Ella Wheeler was certainly not easily discouraged: she gives us a considerable account of her frustrating quest to make contact with her beloved Robert. She was no fool: she was not deceived by charlatans nor was she drawn in by the bigots who tried to hustle her. Nor was she much interested in what she considered to be mundane paranormal phenomena, the sort of thing that many thousands of people are intrigued by to this very day in one peculiar form or another. For example, she wrote about her experience with an occult phenomenon called "precipitation."

"I began to visit reputable psychics. Many interested me, some distracted me, a few comforted me with what seemed real messages from the Great Beyond. Others gave only what might have been read from my mind. Still others gave the babble of elementals. None of them satisfied me. One man gave me my first illustration of that curious phenomenon, 'precipitation.' He sat at one end of a room flooded with southern California sunshine, I at the other. On a table beside me were fifty or more slates. He told me to select two and strap them together (after sponging them well) and to place them under my feet. Then I was instructed to take a sheet of paper from the table, write the names of three people who had gone away from earth, and ask one question; to seal this in an envelope and hold it in my hand. I held this for a half hour, while the man with the occult power sat quietly writing at the opposite end of the room. Suddenly he said: 'Look at your slates.' I looked at the slates and found a forget-me-not flower, in water colors, on one corner, and both slates were filled with a message signed by my husband name. No human hands had touched the slates. They were blank when placed by me under my feet. Yet I was not thrilled or stirred... I knew it was a genuine phenomenon, known to occult students... It is a peculiar mental power which enables the possessor of it to obtain facts from the sitter's mind, and precipitate them upon paper or slates... I did not believe for one instant that my husband had sent the message. It was not the message of a spirit, longing for months to communicate with the dearest soul on earth, would send when first the door was opened. It left me utterly cold, and simply curious."

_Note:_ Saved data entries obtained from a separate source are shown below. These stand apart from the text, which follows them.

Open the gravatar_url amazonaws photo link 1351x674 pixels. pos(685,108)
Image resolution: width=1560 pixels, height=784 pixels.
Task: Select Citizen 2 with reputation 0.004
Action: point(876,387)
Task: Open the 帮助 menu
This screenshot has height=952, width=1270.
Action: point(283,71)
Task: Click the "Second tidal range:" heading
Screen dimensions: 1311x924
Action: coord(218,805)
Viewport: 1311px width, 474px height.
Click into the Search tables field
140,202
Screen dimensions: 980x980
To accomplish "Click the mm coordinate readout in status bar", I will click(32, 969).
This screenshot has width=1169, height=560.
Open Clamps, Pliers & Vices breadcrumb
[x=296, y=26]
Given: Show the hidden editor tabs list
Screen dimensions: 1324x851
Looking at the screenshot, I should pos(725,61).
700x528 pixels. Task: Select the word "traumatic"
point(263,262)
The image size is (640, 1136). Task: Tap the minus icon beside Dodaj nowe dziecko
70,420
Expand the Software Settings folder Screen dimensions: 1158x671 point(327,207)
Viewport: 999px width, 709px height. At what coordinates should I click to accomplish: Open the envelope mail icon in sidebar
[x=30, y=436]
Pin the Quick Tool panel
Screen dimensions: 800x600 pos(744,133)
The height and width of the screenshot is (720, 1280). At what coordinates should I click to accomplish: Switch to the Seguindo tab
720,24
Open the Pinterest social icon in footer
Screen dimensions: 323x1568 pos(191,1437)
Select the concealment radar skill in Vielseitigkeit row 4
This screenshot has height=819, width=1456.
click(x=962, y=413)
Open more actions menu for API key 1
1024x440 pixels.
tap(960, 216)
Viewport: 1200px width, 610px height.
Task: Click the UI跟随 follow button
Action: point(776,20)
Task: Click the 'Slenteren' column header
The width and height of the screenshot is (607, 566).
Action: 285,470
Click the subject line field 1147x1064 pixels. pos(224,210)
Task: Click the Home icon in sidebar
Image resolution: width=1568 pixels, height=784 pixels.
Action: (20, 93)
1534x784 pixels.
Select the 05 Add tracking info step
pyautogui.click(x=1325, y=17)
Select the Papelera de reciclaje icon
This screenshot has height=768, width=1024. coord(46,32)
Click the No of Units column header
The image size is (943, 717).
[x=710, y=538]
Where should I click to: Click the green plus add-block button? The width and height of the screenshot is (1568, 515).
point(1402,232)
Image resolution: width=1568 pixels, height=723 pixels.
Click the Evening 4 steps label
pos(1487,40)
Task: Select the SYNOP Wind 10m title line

Thus Ella believes paranormal phenomena may exist, yet she is not about to be hoodwinked. I, for one, share her attitude. I believe it is possible to contact departed souls and spirits in the 'Beyond', but I have seen no convincing evidence to convince me that any such contact has been made.

As for Madame Blavatsky, I believe that she had paranormal powers, and that she was a charlatan as well - I do not believe that 'precipitation' was caused by a magical psychic power. I know that we are the dead alive, for I can literally see the faces of those who lived before us in the living faces around me. I know the spirit of Ella Wheeler communicates with me when I think about her and read her poetry. I enjoy that experience, and that is why have rejoined her with this second little essay, which I hope will pique the psychic reader's interest.